[[ SUPPLIED DATA open ]]

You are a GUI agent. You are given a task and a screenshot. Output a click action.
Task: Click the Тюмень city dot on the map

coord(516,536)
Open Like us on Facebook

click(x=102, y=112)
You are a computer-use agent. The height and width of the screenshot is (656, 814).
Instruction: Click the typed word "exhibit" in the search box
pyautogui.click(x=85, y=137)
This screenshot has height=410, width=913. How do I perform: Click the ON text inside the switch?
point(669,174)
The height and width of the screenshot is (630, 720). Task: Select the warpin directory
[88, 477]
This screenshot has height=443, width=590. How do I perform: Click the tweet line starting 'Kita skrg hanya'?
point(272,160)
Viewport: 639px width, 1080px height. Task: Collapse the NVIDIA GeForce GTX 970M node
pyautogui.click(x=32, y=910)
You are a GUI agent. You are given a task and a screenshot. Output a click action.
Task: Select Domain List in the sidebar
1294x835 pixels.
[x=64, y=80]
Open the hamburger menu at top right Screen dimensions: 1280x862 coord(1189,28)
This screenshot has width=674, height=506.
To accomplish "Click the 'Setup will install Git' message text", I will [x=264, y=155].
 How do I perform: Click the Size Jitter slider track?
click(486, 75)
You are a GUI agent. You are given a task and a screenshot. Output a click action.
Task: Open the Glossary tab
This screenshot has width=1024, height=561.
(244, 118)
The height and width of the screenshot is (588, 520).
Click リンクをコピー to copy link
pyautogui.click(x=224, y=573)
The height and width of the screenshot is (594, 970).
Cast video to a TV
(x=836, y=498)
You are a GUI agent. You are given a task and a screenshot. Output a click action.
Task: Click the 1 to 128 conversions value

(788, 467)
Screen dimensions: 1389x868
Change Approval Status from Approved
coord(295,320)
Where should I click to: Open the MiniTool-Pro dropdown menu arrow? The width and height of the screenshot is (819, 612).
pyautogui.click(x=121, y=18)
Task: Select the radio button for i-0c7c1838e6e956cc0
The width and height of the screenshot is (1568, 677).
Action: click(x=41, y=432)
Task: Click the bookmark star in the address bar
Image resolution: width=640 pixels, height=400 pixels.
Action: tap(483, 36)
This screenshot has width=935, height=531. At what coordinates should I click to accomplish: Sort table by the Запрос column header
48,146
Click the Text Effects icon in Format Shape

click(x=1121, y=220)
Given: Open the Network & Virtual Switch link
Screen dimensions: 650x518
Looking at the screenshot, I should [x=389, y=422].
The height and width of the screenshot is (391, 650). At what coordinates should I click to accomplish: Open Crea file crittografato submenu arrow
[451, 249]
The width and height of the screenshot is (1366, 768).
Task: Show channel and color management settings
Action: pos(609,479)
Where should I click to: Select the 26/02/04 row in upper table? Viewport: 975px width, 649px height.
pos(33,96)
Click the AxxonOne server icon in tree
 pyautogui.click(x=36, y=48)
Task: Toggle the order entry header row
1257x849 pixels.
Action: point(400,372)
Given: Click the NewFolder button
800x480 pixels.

[[ SUPPLIED DATA closed ]]

TASK
All of the entries need to be reproduced exactly; please write them out.

EXERCISE RESPONSE
You are a GUI agent. You are given a task and a screenshot. Output a click action.
Task: Click the Тюмень city dot on the map

coord(516,536)
Open Like us on Facebook

click(x=102, y=112)
You are a computer-use agent. The height and width of the screenshot is (656, 814).
Instruction: Click the typed word "exhibit" in the search box
pyautogui.click(x=85, y=137)
This screenshot has height=410, width=913. How do I perform: Click the ON text inside the switch?
point(669,174)
The height and width of the screenshot is (630, 720). Task: Select the warpin directory
[88, 477]
This screenshot has height=443, width=590. How do I perform: Click the tweet line starting 'Kita skrg hanya'?
point(272,160)
Viewport: 639px width, 1080px height. Task: Collapse the NVIDIA GeForce GTX 970M node
pyautogui.click(x=32, y=910)
You are a GUI agent. You are given a task and a screenshot. Output a click action.
Task: Select Domain List in the sidebar
1294x835 pixels.
[x=64, y=80]
Open the hamburger menu at top right Screen dimensions: 1280x862 coord(1189,28)
This screenshot has width=674, height=506.
To accomplish "Click the 'Setup will install Git' message text", I will [x=264, y=155].
 How do I perform: Click the Size Jitter slider track?
click(486, 75)
You are a GUI agent. You are given a task and a screenshot. Output a click action.
Task: Open the Glossary tab
This screenshot has width=1024, height=561.
(244, 118)
The height and width of the screenshot is (588, 520).
Click リンクをコピー to copy link
pyautogui.click(x=224, y=573)
The height and width of the screenshot is (594, 970).
Cast video to a TV
(x=836, y=498)
You are a GUI agent. You are given a task and a screenshot. Output a click action.
Task: Click the 1 to 128 conversions value

(788, 467)
Screen dimensions: 1389x868
Change Approval Status from Approved
coord(295,320)
Where should I click to: Open the MiniTool-Pro dropdown menu arrow? The width and height of the screenshot is (819, 612).
pyautogui.click(x=121, y=18)
Task: Select the radio button for i-0c7c1838e6e956cc0
The width and height of the screenshot is (1568, 677).
Action: click(x=41, y=432)
Task: Click the bookmark star in the address bar
Image resolution: width=640 pixels, height=400 pixels.
Action: tap(483, 36)
This screenshot has width=935, height=531. At what coordinates should I click to accomplish: Sort table by the Запрос column header
48,146
Click the Text Effects icon in Format Shape

click(x=1121, y=220)
Given: Open the Network & Virtual Switch link
Screen dimensions: 650x518
Looking at the screenshot, I should [x=389, y=422].
The height and width of the screenshot is (391, 650). At what coordinates should I click to accomplish: Open Crea file crittografato submenu arrow
[451, 249]
The width and height of the screenshot is (1366, 768).
Task: Show channel and color management settings
Action: pos(609,479)
Where should I click to: Select the 26/02/04 row in upper table? Viewport: 975px width, 649px height.
pos(33,96)
Click the AxxonOne server icon in tree
 pyautogui.click(x=36, y=48)
Task: Toggle the order entry header row
1257x849 pixels.
Action: point(400,372)
Given: Click the NewFolder button
800x480 pixels.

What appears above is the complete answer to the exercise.